* [What to do]:
Continue the biography of Florida politician Tony Hill, starting right after its last sentence.

* [Document text]:
################
Member of the Florida House of Representatives from the 14th district
- In office November 3, 1992 – November 7, 2000
- Preceded by: Betty Holzendorf (redistricting)
- Succeeded by: Terry Fields

Personal details
- Born: September 9, 1957 (age 68) Jacksonville, Florida
- Party: Democratic
- Spouse: Patricia
- Children: 4
- Education: Lincoln University Edward Waters College National Labor College (B.A.)
- Occupation: Longshoreman, labor organizer

Military service
- Allegiance: United States
- Branch/service: United States Army
- Years of service: 1977–1983

= Tony Hill (politician) =

American politician (born 1957)

Anthony C. Hill Sr. (born September 9, 1957) is a Democratic politician from Florida who served as a member of the Florida House of Representatives from the 14th district from 1992 to 2000 and as a member of the Florida Senate from the 1st district from 2002 to 2011.

==Early life==
Hill was born in Jacksonville, Florida, in 1957, and graduated from Jean Ribault High School. He attended Lincoln University for two years before serving in the U.S. Army from 1977 to 1983 in Baumholder, West Germany. Hill worked as a longshoreman at the Port of Jacksonville, and was involved in labor organizing, serving as the president of the local chapter of the Coalition of Black Trade Unionists, and later attending the National Labor College. In 1988, he was elected as a delegate for Jesse Jackson at the 1988 Democratic National Convention in Atlanta.
################
* [Entries provided]:
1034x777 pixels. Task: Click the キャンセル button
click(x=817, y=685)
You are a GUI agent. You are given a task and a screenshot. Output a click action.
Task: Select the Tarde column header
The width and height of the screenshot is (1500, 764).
################
* [Task response]:
==Florida House of Representatives==
In 1992, when State Representative Betty Holzendorf opted to successfully run for the Florida Senate rather than seek re-election, Hill ran to succeed her in the renumbered 14th district. In the Democratic primary, he faced attorney Charlie Adams, commercial fisherman Anita James, and counselor Levy Wilcox. Hill placed first in the primary, winning 42 percent of the vote, and advanced to a runoff election with James, who placed second with 30 percent. Hill defeated James in the runoff, receiving 59 percent of the vote. No other candidates filed for the race, and Hill won the general election by default.

Hill was re-elected without opposition in 1994, 1996, and 1998. He was term-limited in 2000.

In 2000, Hill and fellow State Representative Kendrick Meek staged a sit-in in Governor Jeb Bush's office suite to protest his "One Florida" plan, which would have ended affirmative action in state contracting and university admissions. Bush refused to abandon the plan, but agreed to allow community testimony on the proposal.

==Florida Senate==
When State Senator Betty Holzendorf was term-limited in 2002, Hill ran to succeed her in the renumbered 1st district. He faced State Representative Denise Lee in the Democratic primary. Hill, who was the frontrunner for the seat, earned endorsements from the local Democratic establishment, including Holzendorf and Congresswoman Corinne Brown. He ultimately defeated Lee by a wide margin, winning 61 percent of the vote to her 39 percent. He faced no Republican opponents in the general election and was elected unopposed.

Hill was re-elected unopposed in 2004. in 2008, he was challenged by Louis J. Tart, the Constitution Party nominee. He defeated Tart in a landslide, winning re-election with 81 percent of the vote.

==Post-legislative career==
In 2011, after the victory of Democrat Alvin Brown in the Jacksonville mayoral election, Hill resigned from the Senate to serve as Brown's director of federal policy.

Following Brown's defeat in 2015, Hill left the mayor's office. He considered running for Congress from the 5th district in 2016 if Congresswoman Corinne Brown declined to do so. However, Hill ultimately declined to run after Brown ran for re-election. Brown was defeated in the Democratic primary by former State Senator Al Lawson, who hired Hill to manage his office's community outreach from Jacksonville to Lake City.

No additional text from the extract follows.